#### Task input ####

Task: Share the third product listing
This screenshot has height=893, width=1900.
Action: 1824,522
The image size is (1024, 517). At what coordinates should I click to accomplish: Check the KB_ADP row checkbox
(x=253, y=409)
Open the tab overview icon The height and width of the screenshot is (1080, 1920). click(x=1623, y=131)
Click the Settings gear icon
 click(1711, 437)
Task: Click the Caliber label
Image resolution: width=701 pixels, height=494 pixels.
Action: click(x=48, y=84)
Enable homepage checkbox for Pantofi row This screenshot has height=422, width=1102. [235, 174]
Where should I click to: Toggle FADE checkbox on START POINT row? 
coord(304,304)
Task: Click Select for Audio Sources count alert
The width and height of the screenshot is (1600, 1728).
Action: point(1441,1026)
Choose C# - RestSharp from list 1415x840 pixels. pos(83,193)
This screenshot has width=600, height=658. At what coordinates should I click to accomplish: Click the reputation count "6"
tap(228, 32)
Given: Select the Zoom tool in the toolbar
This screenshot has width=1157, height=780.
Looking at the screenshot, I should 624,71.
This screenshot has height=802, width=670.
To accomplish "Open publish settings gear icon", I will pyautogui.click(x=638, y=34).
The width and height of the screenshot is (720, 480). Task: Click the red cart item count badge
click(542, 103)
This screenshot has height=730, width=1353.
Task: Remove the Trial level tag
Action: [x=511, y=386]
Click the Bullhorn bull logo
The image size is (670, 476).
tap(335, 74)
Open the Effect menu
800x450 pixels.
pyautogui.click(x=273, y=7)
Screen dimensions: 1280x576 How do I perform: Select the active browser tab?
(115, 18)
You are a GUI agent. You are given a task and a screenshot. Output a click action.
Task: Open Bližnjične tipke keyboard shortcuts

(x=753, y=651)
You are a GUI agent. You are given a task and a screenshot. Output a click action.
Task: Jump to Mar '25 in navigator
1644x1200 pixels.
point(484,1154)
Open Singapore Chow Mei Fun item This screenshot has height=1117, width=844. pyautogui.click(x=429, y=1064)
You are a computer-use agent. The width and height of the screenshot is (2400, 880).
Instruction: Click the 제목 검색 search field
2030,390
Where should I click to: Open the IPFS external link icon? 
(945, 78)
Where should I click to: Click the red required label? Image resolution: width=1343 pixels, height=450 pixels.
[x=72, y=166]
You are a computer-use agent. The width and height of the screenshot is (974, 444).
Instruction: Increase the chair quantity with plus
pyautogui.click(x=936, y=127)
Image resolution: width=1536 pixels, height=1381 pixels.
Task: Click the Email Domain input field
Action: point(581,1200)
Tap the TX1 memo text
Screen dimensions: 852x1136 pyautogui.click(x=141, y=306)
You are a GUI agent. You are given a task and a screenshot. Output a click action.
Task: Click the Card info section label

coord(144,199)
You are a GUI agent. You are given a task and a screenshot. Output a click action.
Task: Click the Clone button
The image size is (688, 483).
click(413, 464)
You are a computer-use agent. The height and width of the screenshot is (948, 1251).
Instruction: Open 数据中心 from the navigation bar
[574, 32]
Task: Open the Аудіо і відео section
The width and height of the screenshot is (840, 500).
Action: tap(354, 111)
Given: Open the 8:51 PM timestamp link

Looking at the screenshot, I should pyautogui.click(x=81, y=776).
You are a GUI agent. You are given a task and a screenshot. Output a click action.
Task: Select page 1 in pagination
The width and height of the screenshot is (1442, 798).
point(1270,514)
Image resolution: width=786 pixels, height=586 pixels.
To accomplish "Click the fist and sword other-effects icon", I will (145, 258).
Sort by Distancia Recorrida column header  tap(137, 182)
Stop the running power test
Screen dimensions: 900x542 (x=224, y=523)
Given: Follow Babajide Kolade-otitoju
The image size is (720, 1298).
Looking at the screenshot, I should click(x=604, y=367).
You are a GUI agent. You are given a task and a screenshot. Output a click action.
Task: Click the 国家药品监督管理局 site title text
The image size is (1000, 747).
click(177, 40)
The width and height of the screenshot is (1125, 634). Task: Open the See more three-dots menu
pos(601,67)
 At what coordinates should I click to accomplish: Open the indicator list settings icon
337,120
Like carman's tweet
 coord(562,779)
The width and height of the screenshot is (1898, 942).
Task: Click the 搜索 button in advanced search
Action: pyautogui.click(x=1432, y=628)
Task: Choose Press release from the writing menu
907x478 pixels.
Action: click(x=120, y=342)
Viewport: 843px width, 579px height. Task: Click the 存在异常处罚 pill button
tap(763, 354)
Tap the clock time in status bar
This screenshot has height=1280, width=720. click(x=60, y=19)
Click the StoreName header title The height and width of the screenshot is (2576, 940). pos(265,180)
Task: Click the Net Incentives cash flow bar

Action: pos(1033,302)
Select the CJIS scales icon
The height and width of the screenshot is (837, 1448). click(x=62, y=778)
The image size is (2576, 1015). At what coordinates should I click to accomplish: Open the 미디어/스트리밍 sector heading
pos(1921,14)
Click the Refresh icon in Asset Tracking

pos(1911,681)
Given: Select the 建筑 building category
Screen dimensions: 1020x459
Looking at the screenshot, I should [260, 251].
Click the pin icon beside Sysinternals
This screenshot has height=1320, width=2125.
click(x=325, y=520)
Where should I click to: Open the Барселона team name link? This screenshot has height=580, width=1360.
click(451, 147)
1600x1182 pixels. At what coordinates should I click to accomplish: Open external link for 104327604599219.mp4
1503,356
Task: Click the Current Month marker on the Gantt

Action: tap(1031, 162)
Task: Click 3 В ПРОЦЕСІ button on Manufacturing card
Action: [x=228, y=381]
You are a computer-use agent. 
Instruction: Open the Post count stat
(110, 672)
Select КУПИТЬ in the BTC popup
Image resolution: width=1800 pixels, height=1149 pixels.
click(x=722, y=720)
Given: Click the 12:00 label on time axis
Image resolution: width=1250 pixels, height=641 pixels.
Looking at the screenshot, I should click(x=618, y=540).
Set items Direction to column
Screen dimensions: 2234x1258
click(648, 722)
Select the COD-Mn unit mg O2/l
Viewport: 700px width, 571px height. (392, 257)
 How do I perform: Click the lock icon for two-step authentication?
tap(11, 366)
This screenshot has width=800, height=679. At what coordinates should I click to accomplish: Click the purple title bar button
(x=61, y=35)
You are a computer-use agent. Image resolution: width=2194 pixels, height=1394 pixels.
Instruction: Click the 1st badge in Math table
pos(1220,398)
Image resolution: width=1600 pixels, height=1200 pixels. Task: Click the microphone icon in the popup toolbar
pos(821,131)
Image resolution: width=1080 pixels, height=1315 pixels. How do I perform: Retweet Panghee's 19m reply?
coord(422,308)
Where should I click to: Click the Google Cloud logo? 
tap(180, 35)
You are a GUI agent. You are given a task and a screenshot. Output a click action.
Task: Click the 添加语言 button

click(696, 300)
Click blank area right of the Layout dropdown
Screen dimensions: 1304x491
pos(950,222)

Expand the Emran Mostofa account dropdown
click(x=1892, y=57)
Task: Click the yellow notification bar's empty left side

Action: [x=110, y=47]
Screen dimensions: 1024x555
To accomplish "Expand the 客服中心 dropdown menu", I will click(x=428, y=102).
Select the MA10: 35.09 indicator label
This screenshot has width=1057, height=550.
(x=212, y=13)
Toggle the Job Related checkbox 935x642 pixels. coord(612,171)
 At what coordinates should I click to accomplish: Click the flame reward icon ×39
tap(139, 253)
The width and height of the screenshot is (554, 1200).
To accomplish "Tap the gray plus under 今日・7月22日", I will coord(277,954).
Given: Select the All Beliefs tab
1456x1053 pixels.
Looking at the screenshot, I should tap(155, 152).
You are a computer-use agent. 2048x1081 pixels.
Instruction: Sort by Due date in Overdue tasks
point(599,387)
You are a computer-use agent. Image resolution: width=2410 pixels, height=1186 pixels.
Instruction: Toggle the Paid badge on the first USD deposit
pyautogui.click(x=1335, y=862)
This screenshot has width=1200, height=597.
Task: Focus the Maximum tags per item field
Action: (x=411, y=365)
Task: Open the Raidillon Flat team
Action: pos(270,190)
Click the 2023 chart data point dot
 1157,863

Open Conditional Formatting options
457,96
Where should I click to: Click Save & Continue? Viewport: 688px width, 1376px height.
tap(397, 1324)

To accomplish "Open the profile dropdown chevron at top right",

####

- [Task to carry out]: Please rewrite everything in the material from the line containing "Task: Click the yellow" down to the end as a JSON list of strings, one string per line, leaving out blank lines.

- [Task result]:
[
  "Task: Click the yellow notification bar's empty left side",
  "Action: [x=110, y=47]",
  "Screen dimensions: 1024x555",
  "To accomplish \"Expand the 客服中心 dropdown menu\", I will click(x=428, y=102).",
  "Select the MA10: 35.09 indicator label",
  "This screenshot has width=1057, height=550.",
  "(x=212, y=13)",
  "Toggle the Job Related checkbox 935x642 pixels. coord(612,171)",
  " At what coordinates should I click to accomplish: Click the flame reward icon ×39",
  "tap(139, 253)",
  "The width and height of the screenshot is (554, 1200).",
  "To accomplish \"Tap the gray plus under 今日・7月22日\", I will coord(277,954).",
  "Given: Select the All Beliefs tab",
  "1456x1053 pixels.",
  "Looking at the screenshot, I should tap(155, 152).",
  "You are a computer-use agent. 2048x1081 pixels.",
  "Instruction: Sort by Due date in Overdue tasks",
  "point(599,387)",
  "You are a computer-use agent. Image resolution: width=2410 pixels, height=1186 pixels.",
  "Instruction: Toggle the Paid badge on the first USD deposit",
  "pyautogui.click(x=1335, y=862)",
  "This screenshot has width=1200, height=597.",
  "Task: Focus the Maximum tags per item field",
  "Action: (x=411, y=365)",
  "Task: Open the Raidillon Flat team",
  "Action: pos(270,190)",
  "Click the 2023 chart data point dot",
  " 1157,863",
  "Open Conditional Formatting options",
  "457,96",
  "Where should I click to: Click Save & Continue? Viewport: 688px width, 1376px height.",
  "tap(397, 1324)",
  "To accomplish \"Open the profile dropdown chevron at top right\","
]